Passage ->
══════════════════════════════

# pigeons for sale



## trout_bum_376 (Mar 8, 2009)

im looking for pigeon to do some bird work miy my 1 year old GSP. i live in the Grand Rapids area.. if anyone is willing to sell some or stear mw in the right direction that would be great. i know that i could always trap some, but i was using that as a last resort.. i would rather buy some. i dont live by any amish either so thats not really an option either. Im looking for 6-8 birds.


----------



## gundogguy (Oct 5, 2008)

PM sent!


----------



## A2Brit (Jun 6, 2012)

I JUST started trapping again this spring, so I dont have any in the pen but should soon. When do you need them?


----------



## RubeOne (Feb 3, 2013)

I'm also looking for pigeons and any advice on getting into training dog/s with them. Any help would immensely be appreciated and I would be glad to compensate for goods and services if that was called for.


----------



## chewy (Mar 27, 2006)

hit the amish farms


Posted using Outdoor Hub Campfire


----------



## chewy (Mar 27, 2006)

I have 3 launchers and an auto backer for sale


Posted using Outdoor Hub Campfire


----------



## METRO1 (Oct 8, 2009)

I have some for sale..


----------



## METRO1 (Oct 8, 2009)

I have 40 more birds for training


----------



## jkbadge (Jun 25, 2014)

I'm looking for some pigeons as well. Need to finish up some upland training with my yellow lab, you still have them?


----------



## smokinbritts (Apr 17, 2011)

I also have some that i will sell I live in imlay city


----------



## jkbadge (Jun 25, 2014)

I'm all the way over on the west side of the state, looking for some a little closer. Thanks though!
_Posted via Mobile Device_


----------



## ILTHG (Sep 15, 2013)

I need some as well maybe we can do a group buy if anyone finds some or someone has a lot to sell


----------



## abbelanegsp (Apr 25, 2008)

pigeons for sale $5.00 each or 6 for $25.00. Kalamazoo area. 269-760-4091


----------



## Jeffrey Towler (Jun 29, 2007)

smokinbritts said:


> I also have some that i will sell I live in imlay city


sent you a pm.

JT


----------



## shiva (Jul 8, 2014)

abbelanegsp said:


> pigeons for sale $5.00 each or 6 for $25.00. Kalamazoo area. 269-760-4091


Do you still have birds for sale?


----------



## PunyTrout (Mar 23, 2007)

shiva said:


> Do you still have birds for sale?


I think you're about 4 years too late. This thread is from 2014.


----------

══════════════════════════════

Data section ->
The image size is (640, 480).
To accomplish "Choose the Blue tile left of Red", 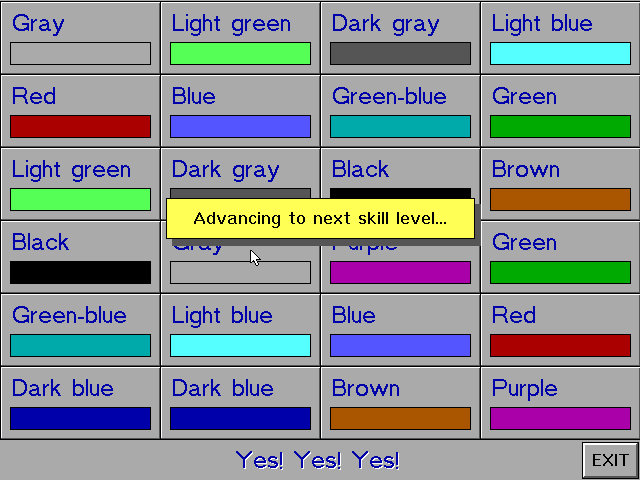I will coord(400,329).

══════════════════════════════

Tasks and exercises ->
**1)** For each statement, answer yes or no according to the pigeon thread, and quote the words that decide it: (a) The first poster wants six to eight birds. (b) chewy offers pigeons for sale. (c) METRO1 mentions having 40 more birds for training.
**2)** Name every city that appears in the pigeon thread.
The lines have no connection to the pigeon thread.

Answer list ->
**1)**
(a) Yes: "Im looking for 6-8 birds."
(b) No: "I have 3 launchers and an auto backer for sale"
(c) Yes: "I have 40 more birds for training"

**2)** Grand Rapids, imlay city, Kalamazoo